The M18 76mm Gun Motor Carriage 'Hellcat' was the most successful American tank destroyer of the Second World War, using its mobility to compensate for its thin armour and accounting for a large number of German tanks during the fighting in 1944-45.
The M18 underwent a lengthy development process, with several changes of design to counter changes on the battlefield. It began life as the T42 37mm Gun Motor Carriage, a General Motors design for a vehicle with a lower profile than the Sherman tank-based M10 GMC. Work on the T42 began in response to General Staff memo of 2 December 1941 that called for a vehicle using Christie suspension, with a 37mm mm. It was to be powered by a Wright Continental engine.

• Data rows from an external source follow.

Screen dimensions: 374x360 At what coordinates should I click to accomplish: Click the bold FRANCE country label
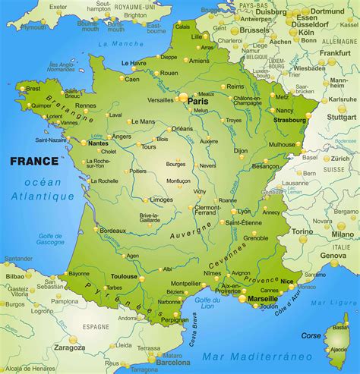click(x=33, y=161)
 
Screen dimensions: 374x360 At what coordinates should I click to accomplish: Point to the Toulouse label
click(x=125, y=277)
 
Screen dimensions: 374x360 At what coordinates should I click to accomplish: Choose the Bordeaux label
click(x=113, y=230)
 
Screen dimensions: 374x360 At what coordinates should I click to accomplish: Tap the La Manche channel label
click(x=127, y=44)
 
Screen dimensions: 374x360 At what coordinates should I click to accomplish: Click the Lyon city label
click(x=244, y=212)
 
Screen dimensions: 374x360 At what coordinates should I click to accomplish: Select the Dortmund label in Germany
click(x=328, y=11)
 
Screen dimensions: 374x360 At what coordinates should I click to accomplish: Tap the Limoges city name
click(x=162, y=200)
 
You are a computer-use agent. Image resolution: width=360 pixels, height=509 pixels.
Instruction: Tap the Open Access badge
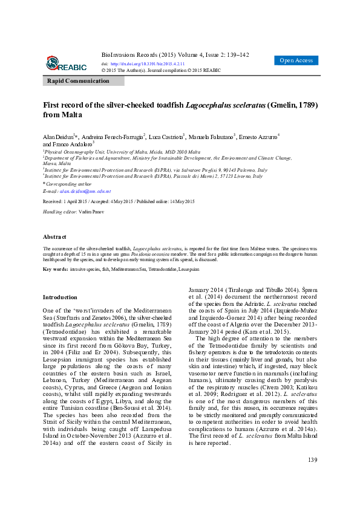[x=296, y=60]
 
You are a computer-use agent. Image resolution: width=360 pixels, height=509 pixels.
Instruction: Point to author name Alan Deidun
[x=57, y=137]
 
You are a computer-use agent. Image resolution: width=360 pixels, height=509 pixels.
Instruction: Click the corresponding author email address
[x=85, y=190]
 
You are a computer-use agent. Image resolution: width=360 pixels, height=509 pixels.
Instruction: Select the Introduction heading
[x=60, y=297]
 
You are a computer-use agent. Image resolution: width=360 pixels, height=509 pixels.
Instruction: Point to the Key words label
[x=55, y=268]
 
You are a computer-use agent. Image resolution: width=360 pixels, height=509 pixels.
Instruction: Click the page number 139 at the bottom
[x=312, y=461]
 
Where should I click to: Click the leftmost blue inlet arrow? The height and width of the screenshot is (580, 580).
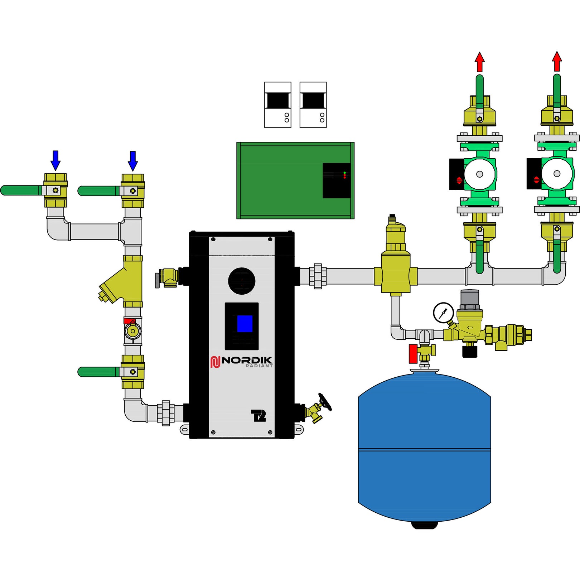point(55,160)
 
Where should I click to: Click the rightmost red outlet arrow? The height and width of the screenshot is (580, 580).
point(557,62)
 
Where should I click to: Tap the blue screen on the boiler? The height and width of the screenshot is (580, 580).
point(245,324)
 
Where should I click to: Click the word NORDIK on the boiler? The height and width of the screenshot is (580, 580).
point(247,360)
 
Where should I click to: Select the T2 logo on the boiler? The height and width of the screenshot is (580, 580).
point(258,415)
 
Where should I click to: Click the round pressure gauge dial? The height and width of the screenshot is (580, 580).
point(443,313)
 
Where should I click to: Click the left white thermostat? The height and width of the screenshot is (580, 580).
point(277,105)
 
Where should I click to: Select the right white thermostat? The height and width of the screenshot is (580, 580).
point(313,105)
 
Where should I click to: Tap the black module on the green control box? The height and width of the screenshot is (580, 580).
point(336,180)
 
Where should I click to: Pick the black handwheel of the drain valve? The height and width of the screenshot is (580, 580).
point(325,402)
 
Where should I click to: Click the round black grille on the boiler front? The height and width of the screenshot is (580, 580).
point(242,281)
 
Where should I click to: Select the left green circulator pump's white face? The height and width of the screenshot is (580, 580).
point(479,174)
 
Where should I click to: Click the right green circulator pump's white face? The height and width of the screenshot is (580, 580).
point(556,174)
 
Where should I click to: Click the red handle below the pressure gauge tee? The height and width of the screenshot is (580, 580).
point(413,354)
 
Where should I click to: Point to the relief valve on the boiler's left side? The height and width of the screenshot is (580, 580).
point(168,277)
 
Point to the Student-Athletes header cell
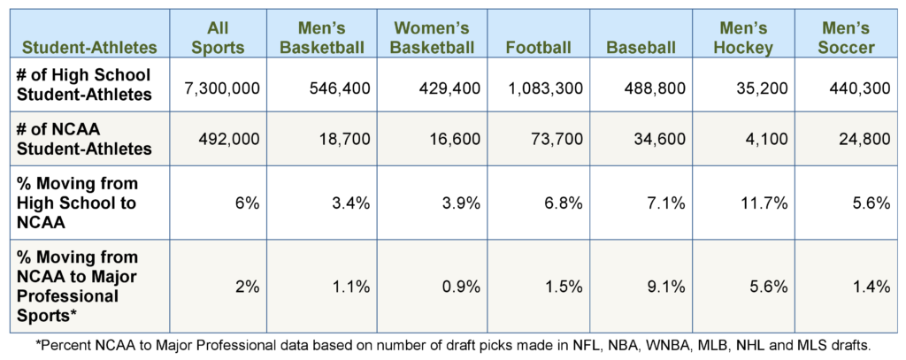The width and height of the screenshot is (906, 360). tap(88, 46)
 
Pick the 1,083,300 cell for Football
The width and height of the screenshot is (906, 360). tap(545, 87)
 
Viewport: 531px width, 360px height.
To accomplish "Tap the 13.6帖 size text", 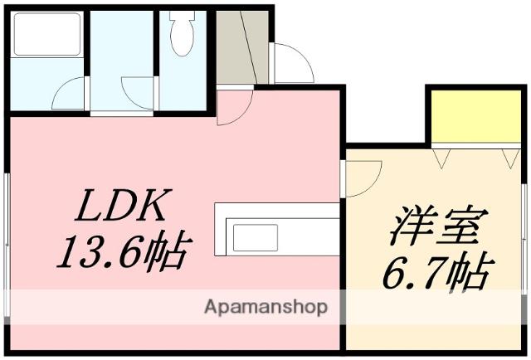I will click(x=124, y=251).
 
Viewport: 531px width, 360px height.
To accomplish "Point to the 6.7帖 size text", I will click(x=437, y=270).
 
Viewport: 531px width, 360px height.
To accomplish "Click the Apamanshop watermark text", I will click(x=266, y=307).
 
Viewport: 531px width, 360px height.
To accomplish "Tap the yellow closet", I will click(x=474, y=117).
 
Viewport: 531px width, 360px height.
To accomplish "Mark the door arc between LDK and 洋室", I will click(x=363, y=176).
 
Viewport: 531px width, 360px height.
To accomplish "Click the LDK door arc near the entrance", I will click(x=235, y=108).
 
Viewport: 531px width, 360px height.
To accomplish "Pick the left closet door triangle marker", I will click(x=439, y=156).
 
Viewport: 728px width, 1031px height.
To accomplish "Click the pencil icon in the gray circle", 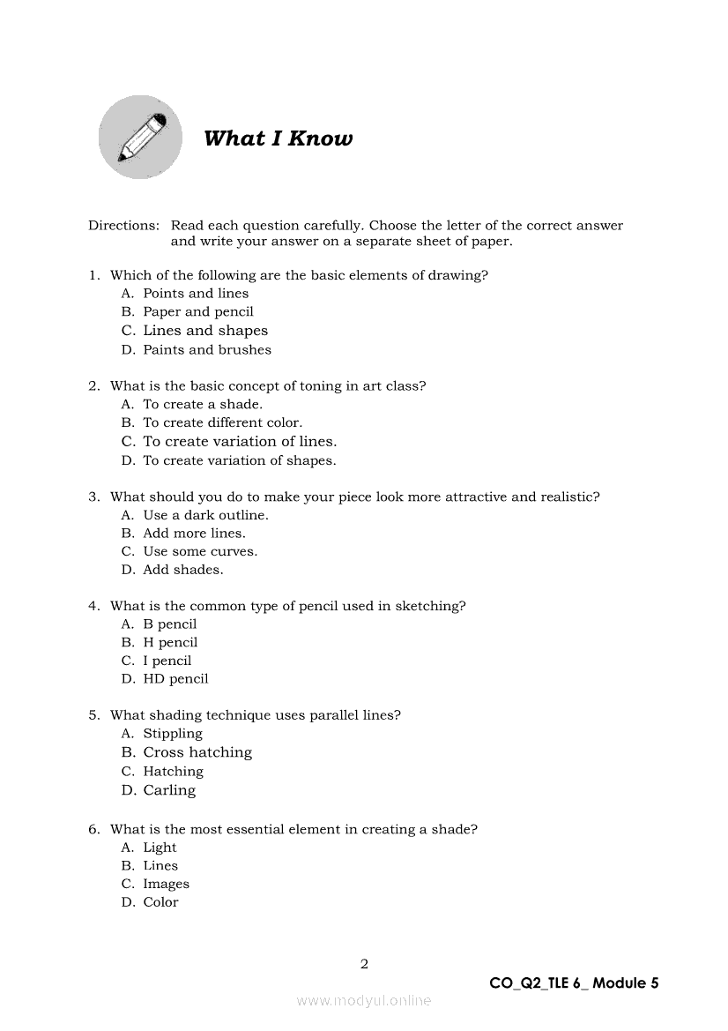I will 140,138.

On 1 April 1942 the army decided to move from the 37mm gun to the 57mm gun. The T42 became the T49 57mm Gun Motor Carriage. On 18 April 1942 two pilot vehicles were ordered. One was completed with the 57mm gun, but Army Ground Forces then decided not to the 37mm and 57mm guns in future tank destroyers.
In July 1942 General Bruce, commander of the Tank Destroyer centre, asked General Motors if they could produce an upgunned version of the T49. They responded with the T67, which was armed with a 75mm M3 gun (as used in the Sherman tank), had Christie suspension and was powered by two Buick engines. The second pilot T49 was completed as the single T67 and underwent tests at the Aberdeen Proving Ground toward the end of 1942.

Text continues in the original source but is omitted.